Drug laws rooted in racial capitalism are fatal
Racial capitalism is the acknowledgement that economic and racist power are not separate, but intertwined systems with shared histories. Prohibition is a racist set of policies and laws that targets certain groups of people, and then negatively impacts all people who are not the beneficiaries of status quo drug-related policies. For example, while (now former) sections of the Indian Act focused on criminalizing Indigenous Peoples for substance use and possession, settlers who shared or bought and sold drugs with Indigenous Peoples were also criminalized, albeit to a lesser extent. And while contemporary forms of drug user criminalization primarily targets Black, Indigenous and South Asian communities in BC, this criminalization ultimately negatively impacts the greater public.
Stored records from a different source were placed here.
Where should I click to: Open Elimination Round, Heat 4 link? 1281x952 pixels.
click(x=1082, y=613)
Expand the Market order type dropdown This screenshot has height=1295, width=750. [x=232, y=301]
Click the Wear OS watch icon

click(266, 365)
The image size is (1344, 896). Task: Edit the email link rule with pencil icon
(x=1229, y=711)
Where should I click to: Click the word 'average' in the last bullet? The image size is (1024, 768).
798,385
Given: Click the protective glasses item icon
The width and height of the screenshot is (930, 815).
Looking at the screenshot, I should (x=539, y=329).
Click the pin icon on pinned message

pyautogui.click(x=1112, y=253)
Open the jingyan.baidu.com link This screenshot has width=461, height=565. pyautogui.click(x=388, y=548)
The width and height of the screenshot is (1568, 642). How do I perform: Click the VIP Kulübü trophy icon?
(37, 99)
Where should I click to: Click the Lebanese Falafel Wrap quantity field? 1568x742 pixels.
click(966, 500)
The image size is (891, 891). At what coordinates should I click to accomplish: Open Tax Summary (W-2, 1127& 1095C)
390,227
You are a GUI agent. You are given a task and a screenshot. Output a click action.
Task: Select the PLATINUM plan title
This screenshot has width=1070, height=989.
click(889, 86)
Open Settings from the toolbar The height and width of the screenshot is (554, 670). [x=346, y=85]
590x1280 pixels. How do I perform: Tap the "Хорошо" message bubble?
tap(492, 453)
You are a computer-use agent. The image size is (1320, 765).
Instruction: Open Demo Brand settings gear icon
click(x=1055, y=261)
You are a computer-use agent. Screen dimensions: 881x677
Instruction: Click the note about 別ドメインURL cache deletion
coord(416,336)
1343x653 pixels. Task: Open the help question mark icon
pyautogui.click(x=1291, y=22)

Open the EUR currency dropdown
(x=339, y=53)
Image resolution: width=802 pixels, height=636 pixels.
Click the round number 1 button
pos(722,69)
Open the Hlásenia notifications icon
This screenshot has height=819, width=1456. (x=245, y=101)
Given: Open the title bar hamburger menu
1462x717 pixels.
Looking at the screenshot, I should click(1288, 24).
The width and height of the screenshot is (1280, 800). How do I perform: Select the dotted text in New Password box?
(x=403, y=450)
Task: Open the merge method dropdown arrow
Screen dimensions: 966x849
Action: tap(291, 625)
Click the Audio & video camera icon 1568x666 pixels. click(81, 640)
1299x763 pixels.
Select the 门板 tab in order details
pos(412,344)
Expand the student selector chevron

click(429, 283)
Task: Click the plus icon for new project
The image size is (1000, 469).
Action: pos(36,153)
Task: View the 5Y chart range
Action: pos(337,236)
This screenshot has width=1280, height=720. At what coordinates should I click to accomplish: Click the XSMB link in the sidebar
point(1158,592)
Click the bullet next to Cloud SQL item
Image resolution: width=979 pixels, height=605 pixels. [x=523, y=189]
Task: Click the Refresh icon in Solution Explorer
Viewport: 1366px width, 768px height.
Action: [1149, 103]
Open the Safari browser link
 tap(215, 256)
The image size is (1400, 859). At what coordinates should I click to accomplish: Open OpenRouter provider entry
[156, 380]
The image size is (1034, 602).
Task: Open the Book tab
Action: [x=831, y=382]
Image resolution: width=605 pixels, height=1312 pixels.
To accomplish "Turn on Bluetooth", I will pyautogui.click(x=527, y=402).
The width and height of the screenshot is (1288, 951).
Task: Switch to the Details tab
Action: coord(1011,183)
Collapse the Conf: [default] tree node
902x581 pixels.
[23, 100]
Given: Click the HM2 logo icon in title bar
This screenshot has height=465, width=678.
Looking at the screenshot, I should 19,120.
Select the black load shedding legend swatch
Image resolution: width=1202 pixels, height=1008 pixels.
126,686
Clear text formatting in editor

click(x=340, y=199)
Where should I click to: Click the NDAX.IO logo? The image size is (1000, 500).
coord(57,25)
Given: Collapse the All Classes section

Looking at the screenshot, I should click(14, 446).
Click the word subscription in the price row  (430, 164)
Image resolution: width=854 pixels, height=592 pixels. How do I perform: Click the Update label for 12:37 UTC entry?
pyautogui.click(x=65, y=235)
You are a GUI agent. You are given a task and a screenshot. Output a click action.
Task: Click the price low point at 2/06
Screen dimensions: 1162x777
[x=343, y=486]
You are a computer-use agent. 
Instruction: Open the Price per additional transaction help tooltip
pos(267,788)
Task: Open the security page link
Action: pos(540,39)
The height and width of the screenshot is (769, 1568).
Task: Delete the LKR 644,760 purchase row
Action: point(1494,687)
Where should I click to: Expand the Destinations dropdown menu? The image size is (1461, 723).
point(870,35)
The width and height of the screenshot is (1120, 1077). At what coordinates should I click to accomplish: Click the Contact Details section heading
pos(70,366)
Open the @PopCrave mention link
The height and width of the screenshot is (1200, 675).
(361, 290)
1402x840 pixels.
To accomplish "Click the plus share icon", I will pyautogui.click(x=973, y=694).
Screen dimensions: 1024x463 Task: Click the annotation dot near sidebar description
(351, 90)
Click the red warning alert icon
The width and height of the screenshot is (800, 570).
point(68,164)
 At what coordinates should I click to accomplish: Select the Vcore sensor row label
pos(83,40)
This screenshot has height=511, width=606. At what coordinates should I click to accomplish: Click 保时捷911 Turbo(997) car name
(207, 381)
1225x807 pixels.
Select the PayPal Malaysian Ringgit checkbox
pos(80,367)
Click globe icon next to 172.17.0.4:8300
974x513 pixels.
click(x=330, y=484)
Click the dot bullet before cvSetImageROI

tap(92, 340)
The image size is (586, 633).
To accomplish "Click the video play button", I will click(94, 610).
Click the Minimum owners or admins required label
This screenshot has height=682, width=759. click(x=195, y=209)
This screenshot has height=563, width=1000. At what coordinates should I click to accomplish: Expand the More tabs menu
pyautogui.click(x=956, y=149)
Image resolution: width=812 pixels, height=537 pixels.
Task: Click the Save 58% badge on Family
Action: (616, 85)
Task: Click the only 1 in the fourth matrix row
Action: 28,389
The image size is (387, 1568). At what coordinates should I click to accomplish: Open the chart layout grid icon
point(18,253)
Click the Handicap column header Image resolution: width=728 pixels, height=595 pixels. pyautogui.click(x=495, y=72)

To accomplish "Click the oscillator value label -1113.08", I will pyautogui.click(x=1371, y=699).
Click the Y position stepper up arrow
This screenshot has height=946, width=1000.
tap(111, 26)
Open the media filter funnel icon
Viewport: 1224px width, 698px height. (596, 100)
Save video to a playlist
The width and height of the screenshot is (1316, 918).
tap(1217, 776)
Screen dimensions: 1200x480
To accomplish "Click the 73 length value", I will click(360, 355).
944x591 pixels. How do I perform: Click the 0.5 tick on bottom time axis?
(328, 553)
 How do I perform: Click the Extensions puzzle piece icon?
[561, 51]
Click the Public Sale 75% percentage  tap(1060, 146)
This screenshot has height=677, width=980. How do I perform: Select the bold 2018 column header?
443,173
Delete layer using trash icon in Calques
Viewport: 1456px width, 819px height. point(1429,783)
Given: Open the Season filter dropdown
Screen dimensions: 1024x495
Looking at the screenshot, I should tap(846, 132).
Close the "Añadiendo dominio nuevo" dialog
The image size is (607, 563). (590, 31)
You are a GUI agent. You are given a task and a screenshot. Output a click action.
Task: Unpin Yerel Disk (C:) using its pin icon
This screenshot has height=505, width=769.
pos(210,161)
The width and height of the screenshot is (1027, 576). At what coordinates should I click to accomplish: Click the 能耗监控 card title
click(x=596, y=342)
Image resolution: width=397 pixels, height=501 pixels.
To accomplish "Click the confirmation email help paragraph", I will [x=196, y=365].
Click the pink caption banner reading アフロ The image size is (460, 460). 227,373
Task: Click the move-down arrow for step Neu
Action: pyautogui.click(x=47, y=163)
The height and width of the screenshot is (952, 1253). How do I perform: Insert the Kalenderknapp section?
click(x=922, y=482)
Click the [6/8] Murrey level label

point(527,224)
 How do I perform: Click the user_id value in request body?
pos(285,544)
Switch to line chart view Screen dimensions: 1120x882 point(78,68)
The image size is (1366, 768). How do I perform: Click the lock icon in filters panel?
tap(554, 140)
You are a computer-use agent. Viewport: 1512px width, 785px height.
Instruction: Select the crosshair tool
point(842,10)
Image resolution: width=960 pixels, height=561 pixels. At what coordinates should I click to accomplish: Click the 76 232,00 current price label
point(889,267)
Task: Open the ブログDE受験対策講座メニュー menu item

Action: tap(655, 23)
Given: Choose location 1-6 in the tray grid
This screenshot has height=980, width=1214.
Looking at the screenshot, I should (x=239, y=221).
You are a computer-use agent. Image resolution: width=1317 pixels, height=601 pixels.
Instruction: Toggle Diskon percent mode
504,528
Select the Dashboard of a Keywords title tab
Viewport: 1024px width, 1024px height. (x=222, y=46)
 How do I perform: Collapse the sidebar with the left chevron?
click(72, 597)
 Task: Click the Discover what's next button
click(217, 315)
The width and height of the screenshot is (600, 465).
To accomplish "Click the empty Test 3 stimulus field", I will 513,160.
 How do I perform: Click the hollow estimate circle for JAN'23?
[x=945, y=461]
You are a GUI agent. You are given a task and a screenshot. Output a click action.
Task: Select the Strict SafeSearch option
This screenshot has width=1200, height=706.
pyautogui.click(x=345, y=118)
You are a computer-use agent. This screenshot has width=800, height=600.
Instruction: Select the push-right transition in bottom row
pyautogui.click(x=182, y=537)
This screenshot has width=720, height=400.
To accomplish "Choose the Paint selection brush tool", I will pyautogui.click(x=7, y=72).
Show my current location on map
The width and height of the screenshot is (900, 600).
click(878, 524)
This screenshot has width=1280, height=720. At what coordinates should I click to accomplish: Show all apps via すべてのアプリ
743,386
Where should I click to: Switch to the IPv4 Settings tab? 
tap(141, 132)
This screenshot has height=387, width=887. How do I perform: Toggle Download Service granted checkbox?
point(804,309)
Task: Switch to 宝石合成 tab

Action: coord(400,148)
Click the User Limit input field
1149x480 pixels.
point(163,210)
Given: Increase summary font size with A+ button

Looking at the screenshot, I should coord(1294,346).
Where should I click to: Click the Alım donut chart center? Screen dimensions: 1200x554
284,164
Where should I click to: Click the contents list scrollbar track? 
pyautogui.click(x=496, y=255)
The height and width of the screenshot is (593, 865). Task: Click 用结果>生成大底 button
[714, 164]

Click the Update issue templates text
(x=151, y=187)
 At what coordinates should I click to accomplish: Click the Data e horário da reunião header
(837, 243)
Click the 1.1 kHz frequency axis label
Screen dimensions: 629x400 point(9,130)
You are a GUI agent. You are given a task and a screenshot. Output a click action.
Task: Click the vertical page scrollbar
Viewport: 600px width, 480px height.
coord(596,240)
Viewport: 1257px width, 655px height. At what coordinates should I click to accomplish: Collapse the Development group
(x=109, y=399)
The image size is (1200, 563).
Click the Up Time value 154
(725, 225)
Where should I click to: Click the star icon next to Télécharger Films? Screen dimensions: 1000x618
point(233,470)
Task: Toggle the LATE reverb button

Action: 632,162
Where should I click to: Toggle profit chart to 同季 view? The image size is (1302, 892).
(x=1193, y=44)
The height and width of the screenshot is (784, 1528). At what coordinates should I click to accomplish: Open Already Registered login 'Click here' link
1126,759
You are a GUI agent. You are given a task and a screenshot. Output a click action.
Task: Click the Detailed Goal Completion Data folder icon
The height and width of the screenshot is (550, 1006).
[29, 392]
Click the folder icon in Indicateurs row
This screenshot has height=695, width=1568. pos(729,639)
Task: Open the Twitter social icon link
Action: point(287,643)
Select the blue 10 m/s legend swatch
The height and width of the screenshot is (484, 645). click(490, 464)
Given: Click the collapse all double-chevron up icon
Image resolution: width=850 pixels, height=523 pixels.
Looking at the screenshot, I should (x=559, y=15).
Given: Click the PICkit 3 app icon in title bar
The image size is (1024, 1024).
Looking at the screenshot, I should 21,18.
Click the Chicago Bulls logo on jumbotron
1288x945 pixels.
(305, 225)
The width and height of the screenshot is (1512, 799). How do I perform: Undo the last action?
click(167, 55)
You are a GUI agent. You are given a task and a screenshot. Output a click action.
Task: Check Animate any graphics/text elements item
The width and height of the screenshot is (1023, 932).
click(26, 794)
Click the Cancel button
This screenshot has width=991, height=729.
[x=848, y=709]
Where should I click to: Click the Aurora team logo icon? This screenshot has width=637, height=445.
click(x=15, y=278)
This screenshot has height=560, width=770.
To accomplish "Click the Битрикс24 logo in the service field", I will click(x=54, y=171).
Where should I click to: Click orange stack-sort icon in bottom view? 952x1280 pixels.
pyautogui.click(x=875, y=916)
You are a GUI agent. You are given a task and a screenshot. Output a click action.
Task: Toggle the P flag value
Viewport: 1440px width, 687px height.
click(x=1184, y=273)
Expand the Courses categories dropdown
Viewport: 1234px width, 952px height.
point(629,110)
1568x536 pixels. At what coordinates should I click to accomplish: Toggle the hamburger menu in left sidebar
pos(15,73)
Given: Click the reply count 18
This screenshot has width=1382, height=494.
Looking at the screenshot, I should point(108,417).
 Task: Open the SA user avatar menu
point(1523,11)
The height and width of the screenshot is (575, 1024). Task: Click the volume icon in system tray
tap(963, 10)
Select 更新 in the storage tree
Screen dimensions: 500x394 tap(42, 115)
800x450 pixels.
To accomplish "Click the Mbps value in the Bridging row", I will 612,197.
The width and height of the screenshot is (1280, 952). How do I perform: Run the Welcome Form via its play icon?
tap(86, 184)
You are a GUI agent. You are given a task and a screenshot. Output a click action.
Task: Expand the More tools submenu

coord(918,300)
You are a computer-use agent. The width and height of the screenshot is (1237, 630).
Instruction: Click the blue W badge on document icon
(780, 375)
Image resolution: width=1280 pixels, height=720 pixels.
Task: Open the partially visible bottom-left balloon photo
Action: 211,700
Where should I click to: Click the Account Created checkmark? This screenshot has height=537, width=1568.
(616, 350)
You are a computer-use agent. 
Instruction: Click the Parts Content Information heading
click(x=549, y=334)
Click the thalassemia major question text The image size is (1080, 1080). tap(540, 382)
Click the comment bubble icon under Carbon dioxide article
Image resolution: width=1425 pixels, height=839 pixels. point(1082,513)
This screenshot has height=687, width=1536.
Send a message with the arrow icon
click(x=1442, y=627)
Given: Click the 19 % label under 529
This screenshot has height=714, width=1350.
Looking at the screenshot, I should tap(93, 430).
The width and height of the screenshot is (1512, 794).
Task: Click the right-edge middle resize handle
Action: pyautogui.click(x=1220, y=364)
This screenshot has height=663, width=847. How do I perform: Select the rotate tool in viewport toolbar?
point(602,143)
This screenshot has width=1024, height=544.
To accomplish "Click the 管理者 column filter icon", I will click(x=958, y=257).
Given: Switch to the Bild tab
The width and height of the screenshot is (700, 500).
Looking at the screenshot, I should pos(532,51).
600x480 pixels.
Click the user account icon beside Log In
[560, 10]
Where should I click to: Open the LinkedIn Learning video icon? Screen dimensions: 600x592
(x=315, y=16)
Understanding the interconnected systems of power that uphold prohibition are key to its dismantling if we seek a post-prohibition future that allows for everyone to have flourishing lives; otherwise, we risk being subjected to bare life, all while the same people who benefit from the current system also benefit from drug regulation. Neglecting these systemic truths risks a return to a time when specific classes and demographics could access legally regulated substances, while others could not.
The Provincial Health Officer’s report once again validated DULF’s compassion club model – a nonprofit model that includes retailing substances at cost, while services are operated by members of the community.
Drug prohibition is fueling the crisis – but prohibition is not simply a natural phenomena. It is upheld by our decisions, governance and policy structures. There are people and institutions behind the structures that fuel the crisis.
Drug regulation is the way out of the toxic drug crisis, but ending carceral consequence for substance use, sharing and possession; building infrastructure for those harmed by the drug war to have leadership roles in the market once we reach the other side; and ensuring growing, production and procurement methods are consistent with the workplace regulations that labour movements have fought for, are all key objectives for a safer drug supply chain and a future worth fighting for.